M. Vergniaud arrive et occupe le fauteuil.

M. le président aux citoyens à la barre. L'assemblée est prête à entendre votre pétition.

Un des citoyens à la barre. Législateurs, ce n'est point une pétition que nous venons vous faire ; nous sommes des citoyens qui venons, le cœur navré de douleur, vous dénoncer un crime atroce, horrible, l'empoisonnement de nos défenseurs, de nos frères, de nos pères, de nos enfans, de nos amis; les uns sont morts, les autres sont dans les hôpitaux, malades. Pouvez-vous ne pas frémir d'indignation. Ce ne sont point des plaintes, ce sont des cris, des hurlemens que nous poussons vers vous. Si du moins ces malheureux étaient morts pour la patrie, nous dirions, comme les Spartiates: la patrie est sauvée. Mais en se sacrifiant pour nous tous, pour prix de leur patriotisme, ils meurent par le poison! Qu'ils se déclarent donc, ces lâches homicides, et nous les combattrons. Ah! si nous n'avions pas eu tant de patience, si dès le commencement de la révolution nous les eussions exterminés jusqu'au dernier, la révolution serait achevée, et la patrie ne serait pas en danger.

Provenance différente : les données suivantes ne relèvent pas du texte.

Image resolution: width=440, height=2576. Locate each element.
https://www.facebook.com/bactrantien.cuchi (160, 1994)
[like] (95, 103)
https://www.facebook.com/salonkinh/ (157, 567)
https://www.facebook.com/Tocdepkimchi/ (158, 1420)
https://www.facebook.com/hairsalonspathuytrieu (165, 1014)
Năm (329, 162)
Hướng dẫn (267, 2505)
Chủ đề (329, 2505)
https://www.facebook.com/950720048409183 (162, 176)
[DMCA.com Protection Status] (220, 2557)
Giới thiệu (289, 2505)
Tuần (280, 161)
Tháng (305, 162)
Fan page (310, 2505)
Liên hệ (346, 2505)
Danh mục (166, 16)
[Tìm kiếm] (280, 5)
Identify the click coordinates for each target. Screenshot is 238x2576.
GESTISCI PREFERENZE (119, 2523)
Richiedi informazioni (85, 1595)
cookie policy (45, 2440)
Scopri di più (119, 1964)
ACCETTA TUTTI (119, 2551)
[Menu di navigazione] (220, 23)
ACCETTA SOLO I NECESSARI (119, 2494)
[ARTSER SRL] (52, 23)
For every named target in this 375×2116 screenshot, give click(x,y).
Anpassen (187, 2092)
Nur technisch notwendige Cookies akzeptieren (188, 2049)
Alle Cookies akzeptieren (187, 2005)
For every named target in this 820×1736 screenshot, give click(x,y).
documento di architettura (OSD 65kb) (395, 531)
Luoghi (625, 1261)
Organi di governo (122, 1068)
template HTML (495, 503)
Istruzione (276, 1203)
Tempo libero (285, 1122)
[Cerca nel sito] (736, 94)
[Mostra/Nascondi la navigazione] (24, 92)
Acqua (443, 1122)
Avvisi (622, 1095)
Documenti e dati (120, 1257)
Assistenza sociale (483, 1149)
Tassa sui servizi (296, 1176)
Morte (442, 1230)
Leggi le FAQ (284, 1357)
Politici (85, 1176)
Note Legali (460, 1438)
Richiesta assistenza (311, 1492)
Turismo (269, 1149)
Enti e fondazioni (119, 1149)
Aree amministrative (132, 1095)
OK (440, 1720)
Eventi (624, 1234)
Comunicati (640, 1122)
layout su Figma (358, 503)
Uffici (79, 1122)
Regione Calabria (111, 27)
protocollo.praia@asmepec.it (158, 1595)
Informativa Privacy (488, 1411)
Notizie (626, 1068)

Mais vous, représentans du peuple, vous en qui seuls nous pouvons encore avoir confiance, nous abandonnerez-vous ? ( L'assemblée entière: Non, non.) Si nous ne comptions pas sur vous, je ne vous réponds pas des excès où notre désespoir pourrait nous porter, nous péririons dans les horreurs de la guerre civile, pourvu qu'en mourrant nous entraînions avec nous quelques-uns des làches qui nous assassinent... C'est donc à vous que nous demandons vengeance, et nous l'attendons de vous. (Toute l'assemblée: Oui, oui, vous l'aurez.)

M. le président. Citoyens, l'assemblée partage votre douleur. Les expressions de votre désespoir ont été jusqu'à son cœur. Elle a envoyé des commissaires dont le patriotisme est connu ;

ils nous feront connaître les attentats que vous nous dénoncez. Comme l'assemblée n'est pas assez nombreuse pour délibérer, en ce moment, elle renvoie la délibération sur l'objet de votre dénonciation.

M. Thuriot. Le crime est atroce, il faut que la vengeance soit. prompte ; je demande que l'on envoie sur le champ un courrier aux trois commissaires pour avoir une connaissance précise de ce fait.

L'on décide qu'on enverra un courrier sur le champ avec une lettre du président.

M. le président invite les citoyens à se retirer paisiblement. Ils se retirent. Il est minuit.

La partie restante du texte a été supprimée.